**WHAT IS EXPECTED:** Compute how many lines in the entries below include the string "sidebar". Only the number is wanted.

**GIVEN INFORMATION:**
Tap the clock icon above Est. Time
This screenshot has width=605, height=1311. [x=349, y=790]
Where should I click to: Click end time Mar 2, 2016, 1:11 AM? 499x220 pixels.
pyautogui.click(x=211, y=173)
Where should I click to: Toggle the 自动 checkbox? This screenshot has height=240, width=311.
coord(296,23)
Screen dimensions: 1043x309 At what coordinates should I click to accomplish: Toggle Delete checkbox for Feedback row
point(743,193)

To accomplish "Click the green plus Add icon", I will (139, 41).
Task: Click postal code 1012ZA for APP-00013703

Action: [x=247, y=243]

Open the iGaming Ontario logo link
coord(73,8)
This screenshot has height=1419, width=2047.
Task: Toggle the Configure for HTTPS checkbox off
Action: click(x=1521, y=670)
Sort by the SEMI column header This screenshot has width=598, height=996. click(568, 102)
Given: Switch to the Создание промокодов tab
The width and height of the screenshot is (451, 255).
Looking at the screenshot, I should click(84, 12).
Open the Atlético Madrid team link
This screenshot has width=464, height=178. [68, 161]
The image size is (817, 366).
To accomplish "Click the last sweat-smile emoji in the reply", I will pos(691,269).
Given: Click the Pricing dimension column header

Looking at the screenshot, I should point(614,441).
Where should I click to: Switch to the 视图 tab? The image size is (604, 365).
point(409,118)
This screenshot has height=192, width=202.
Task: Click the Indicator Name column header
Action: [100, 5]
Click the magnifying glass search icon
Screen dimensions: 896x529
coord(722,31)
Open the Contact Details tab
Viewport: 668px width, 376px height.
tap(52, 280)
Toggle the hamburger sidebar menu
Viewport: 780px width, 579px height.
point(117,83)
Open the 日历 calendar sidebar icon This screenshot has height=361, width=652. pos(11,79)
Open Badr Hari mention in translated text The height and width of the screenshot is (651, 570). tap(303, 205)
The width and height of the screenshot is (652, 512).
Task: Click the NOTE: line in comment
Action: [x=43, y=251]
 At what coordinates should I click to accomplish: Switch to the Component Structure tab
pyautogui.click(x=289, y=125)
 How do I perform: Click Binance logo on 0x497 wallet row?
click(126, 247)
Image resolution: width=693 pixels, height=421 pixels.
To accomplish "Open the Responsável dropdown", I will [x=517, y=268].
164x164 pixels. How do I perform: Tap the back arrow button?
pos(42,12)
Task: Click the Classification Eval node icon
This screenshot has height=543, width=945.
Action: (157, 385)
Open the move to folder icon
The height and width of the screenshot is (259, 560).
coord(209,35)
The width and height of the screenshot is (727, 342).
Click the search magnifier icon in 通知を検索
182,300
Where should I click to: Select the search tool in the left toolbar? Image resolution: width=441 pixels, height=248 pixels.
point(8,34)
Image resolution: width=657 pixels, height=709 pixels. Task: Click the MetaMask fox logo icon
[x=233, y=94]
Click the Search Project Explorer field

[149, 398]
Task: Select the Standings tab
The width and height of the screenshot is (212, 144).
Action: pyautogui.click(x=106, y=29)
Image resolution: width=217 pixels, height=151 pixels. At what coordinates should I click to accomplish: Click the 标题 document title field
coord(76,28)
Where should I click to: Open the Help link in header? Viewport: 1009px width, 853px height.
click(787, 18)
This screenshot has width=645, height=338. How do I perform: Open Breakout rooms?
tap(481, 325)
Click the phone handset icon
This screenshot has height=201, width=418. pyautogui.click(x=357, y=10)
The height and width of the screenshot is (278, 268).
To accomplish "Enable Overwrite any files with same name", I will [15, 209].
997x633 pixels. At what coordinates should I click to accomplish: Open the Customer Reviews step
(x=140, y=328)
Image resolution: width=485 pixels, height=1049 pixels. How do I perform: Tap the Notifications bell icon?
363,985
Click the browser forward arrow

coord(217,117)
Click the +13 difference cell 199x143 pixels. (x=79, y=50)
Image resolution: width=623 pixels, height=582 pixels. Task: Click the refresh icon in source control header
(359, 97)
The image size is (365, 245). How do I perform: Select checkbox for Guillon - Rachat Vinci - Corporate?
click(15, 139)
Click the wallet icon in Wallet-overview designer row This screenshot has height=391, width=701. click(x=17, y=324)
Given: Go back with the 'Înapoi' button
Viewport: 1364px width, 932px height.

**ANSWER TO THIS PROBLEM:** 2